11) لا عبرة بالظن البين خطؤه
Prasangka yang jelas kesalahannya tidak bisa dijadikan sebagai hukum[7].
Makna Qo’idah:
Sesungguhnya apabila terjadi sebuah perbuatan dari hukum atau keputusan atas prasangka kemudian dijelaskan kesalahan dari prasangka itu maka wajib untuk tidak mengambil I’tibar (pertimbangan) dari perbuatan itu dan meninggalkannya.
Contoh:
Dalam ibadah, jika disangka bahwa air itu najis dan berwudhu dengannya kemudian dijelaskan bahwa air ini suci, maka boleh wudhunya – kalau belum sholat – dan jika sudah sholat maka sholatnya harus diulang.
Pengecualian:
Jika seseorang sholat dengan baju yang terkena najis yang kelaihatannya bersih ( dari najis ) maka sholatnya harus diulangi.

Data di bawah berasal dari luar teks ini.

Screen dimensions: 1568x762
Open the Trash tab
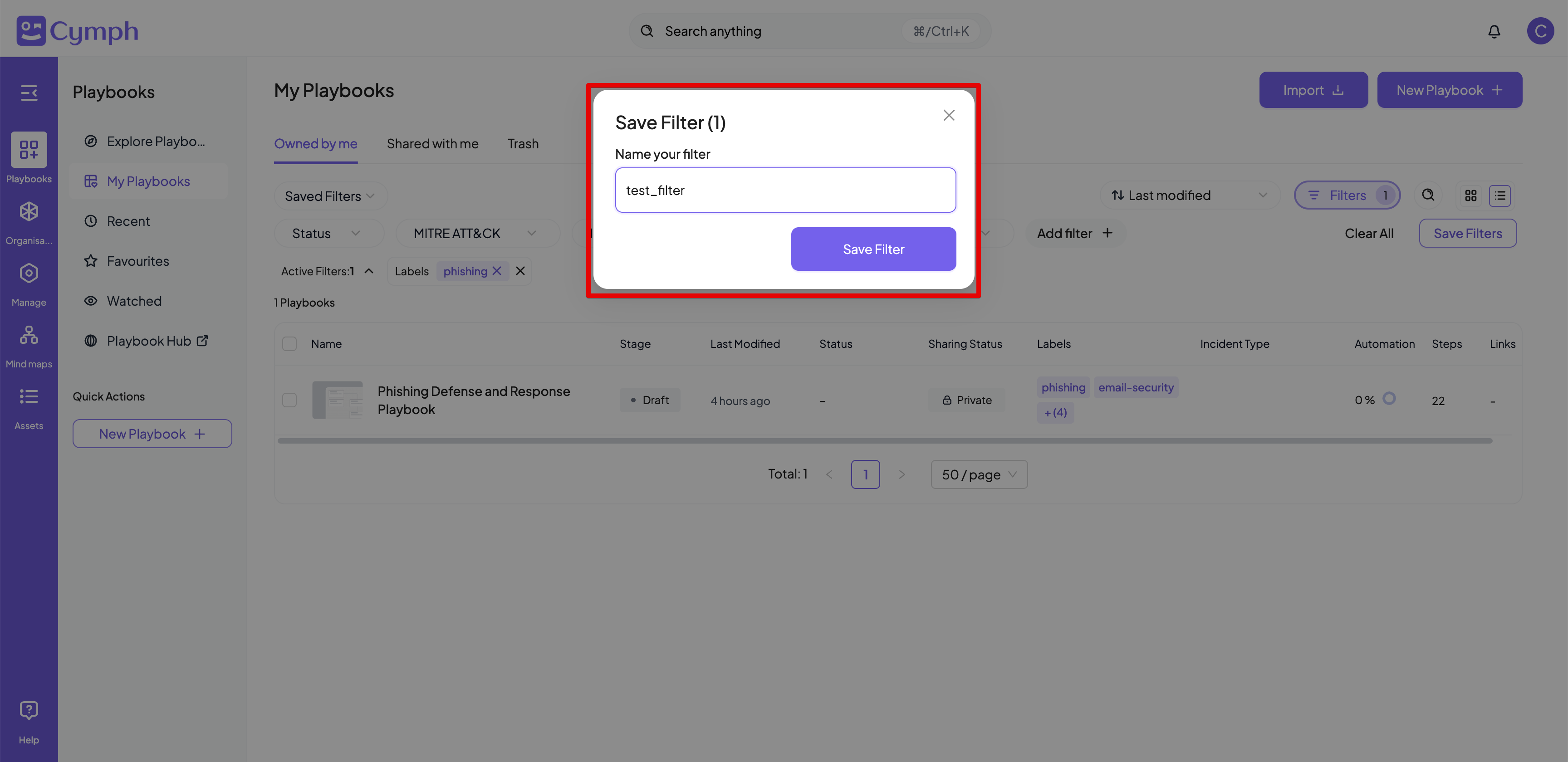click(523, 144)
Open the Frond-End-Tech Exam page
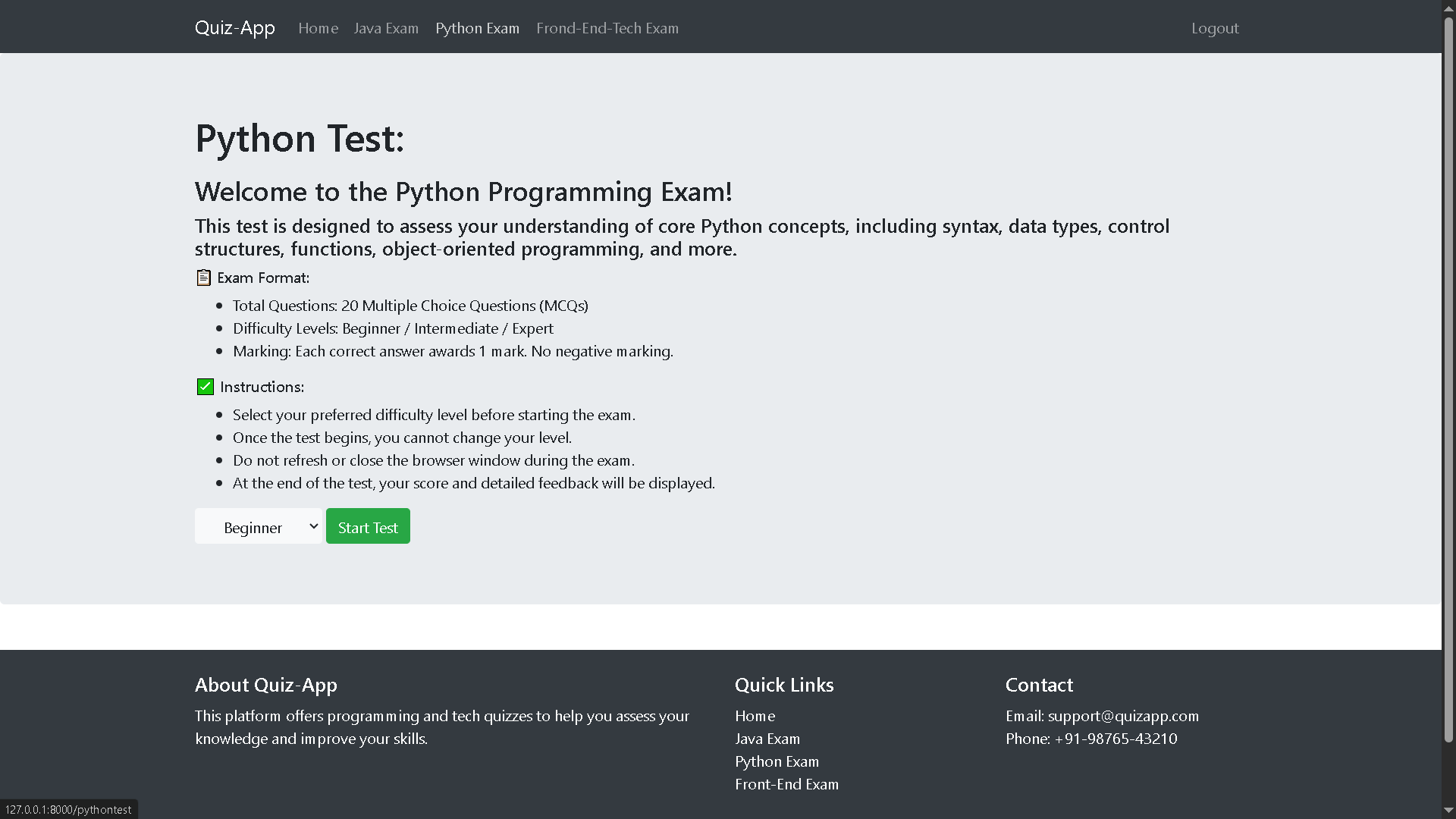The width and height of the screenshot is (1456, 819). tap(607, 28)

Jika sseorang sholat sementara dia berhadats yang kelihatannya dia sudah berwudhu, maka sholatnya harus diulangi.

12) الممتنع عادة كالممتنع حقيقة
Suatu penghalang yang biasa seperti penghalang yang sebenarnya[8].
Penghalang hakiki maksudnya adalah sesuatu yang mustahil yang tidak mungkin dicapai oleh akal (manusia biasa).
Contoh:
Barang siapa yang berkeinginan untuk memberikan kain yang terbalut didalamnya kain, maka dia harus memberikan kedua kain itu karena terdapat kain didalamnya. Dan barangsiapa yang berkeingina memberikan kain yang terbungkus oleh sepuluh kain maka dia cuma memberikan satu kain saja karena satu kain tidak bisa dibungkus dengan sepuluh kain.

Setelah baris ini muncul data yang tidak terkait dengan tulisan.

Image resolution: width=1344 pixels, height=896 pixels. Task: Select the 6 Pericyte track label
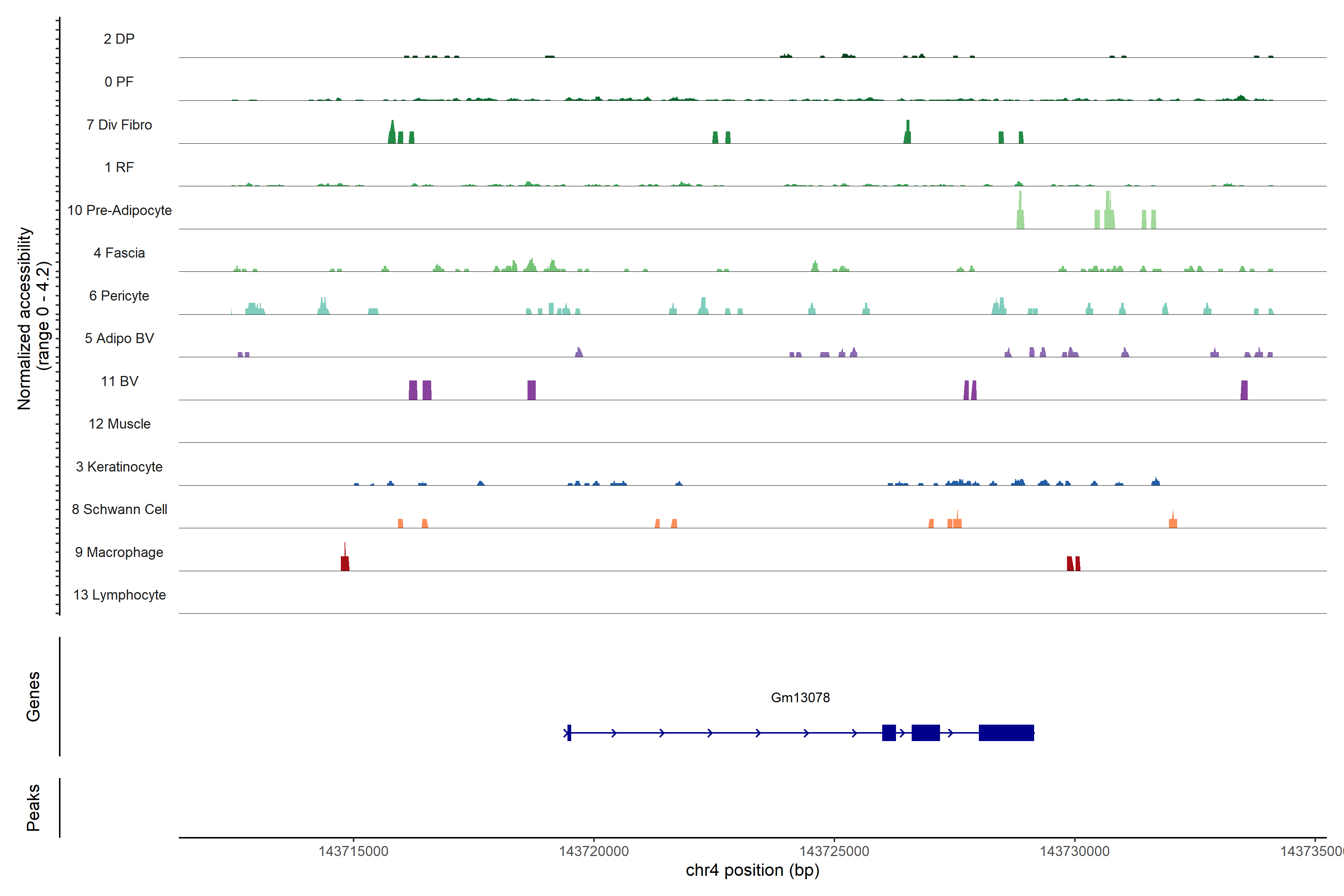click(x=119, y=295)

13)  لا حجة مع الإحتمال الناشىء عن دليل
Tidak dianggap Suatu hujjah atau pengakuan yang terkandung kemungkinan – kemungkinan dari bukti[9].
Makna:
Hujjah maksudnya adalah petunjuk, dan dalil maksudnya adalah petunjuk.
Makna Qo’idah:
Sesungguhnya tidak diterima atau bermanfa’at hujjah ( pengakuan ) yang didalamnya terkandung kemungkinan yang dibangun dari dalil dzanniy ataupun qhot’iy yang mengandung kemungkinana – kemunginan.
Contoh:
Apabila seseorang didalam sakitnya yang hampir mencapai kematian mengaku memiliki hutang kepada anaknya yang pertama,maka pengakuannya ini tidak diterima jika belum dibenarkan oleh ahli waris yang lain. Karena bisa saja si sakit meninginkan bagian yang lebih untuk anak yang pertamanya dalam perkara warisan dan juga dikarenakan keadaannya yang sekarat memungkinkan apa yang diucapkannya tidak lagi sesuai dengan kenyataannya.

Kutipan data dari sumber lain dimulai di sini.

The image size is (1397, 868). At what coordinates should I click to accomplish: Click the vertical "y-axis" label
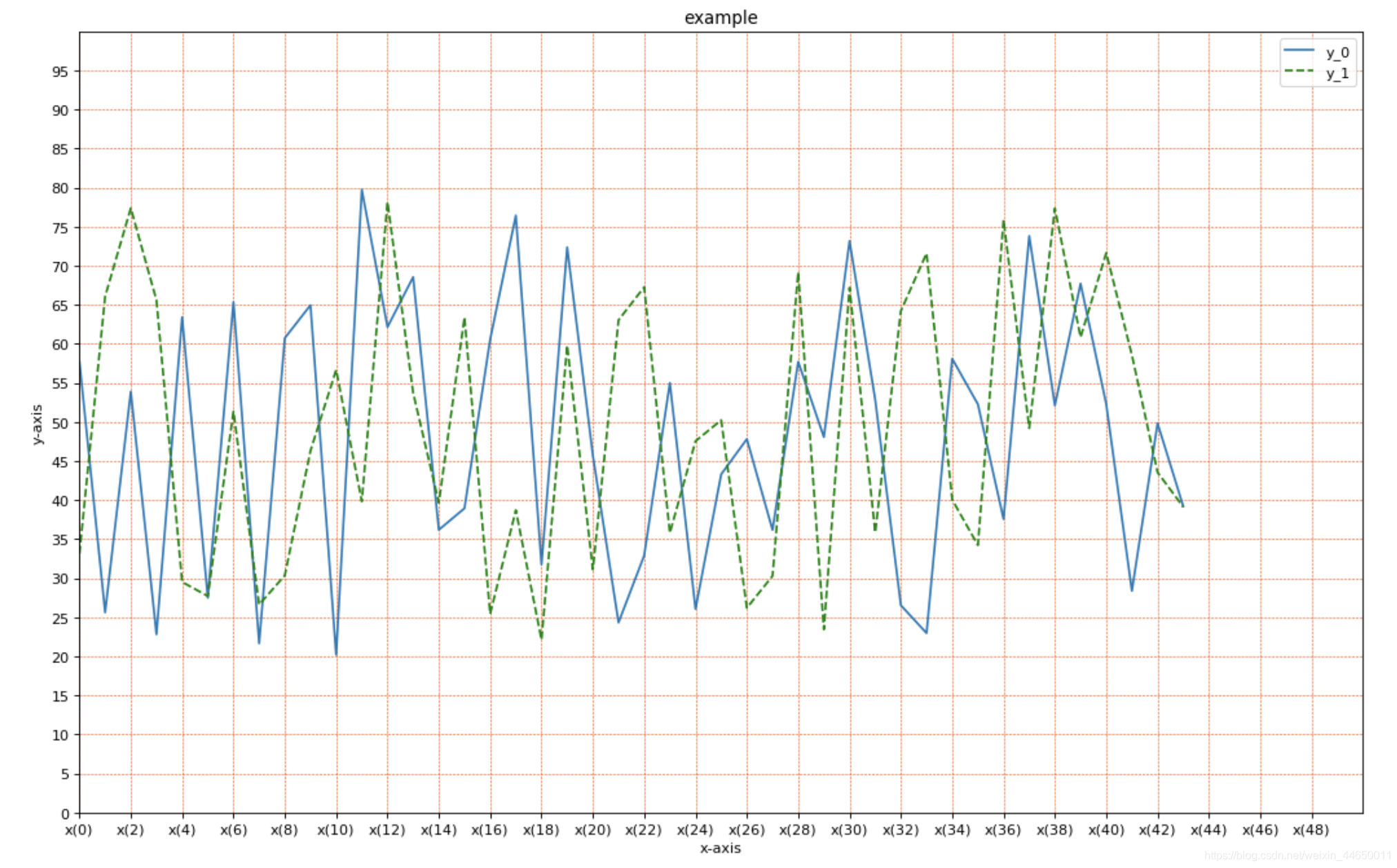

Pendapat ini menurut mazhab abu hanifah dan imam ahmad, sedangkan imam malik  berpendapat diterima pengakuannya jika tidak berubah dan jika berubah tidak diterima,
dan imam syafi’I berpendapat pengakuannya diterima[10]

الوجيز في إيضاح قواعد الفقه الكلية , الدكتور صدقي بن أحمد البورنو : 89 – 128



[1] Al madkhal al fikhiy hal 961
[2] Qs Al baqarah : 29
[3] HR: at thobroni dan bazaar dengan sanad hasan
[4] Qs : an nahl 116
[5] HR: al bukhory dan muslim tanpa kata والمؤمنون
[6] Al majalah materi 74, dan al madkhal li zarqo’ 582
[7] Syarah al majalah lil atasy 209 – 210 dengan perubahan dan aly haidar hal 65
[8] Qowaidul khodimiy hal 332, majalah ahkam 38, dan lainnya
[9] Qowaidul khadimiy hal 329, majalah ahkam al ‘adliyah 573, al madkhol al fiqhiy 583, syarah majalah al atasy 203 dan lainnya.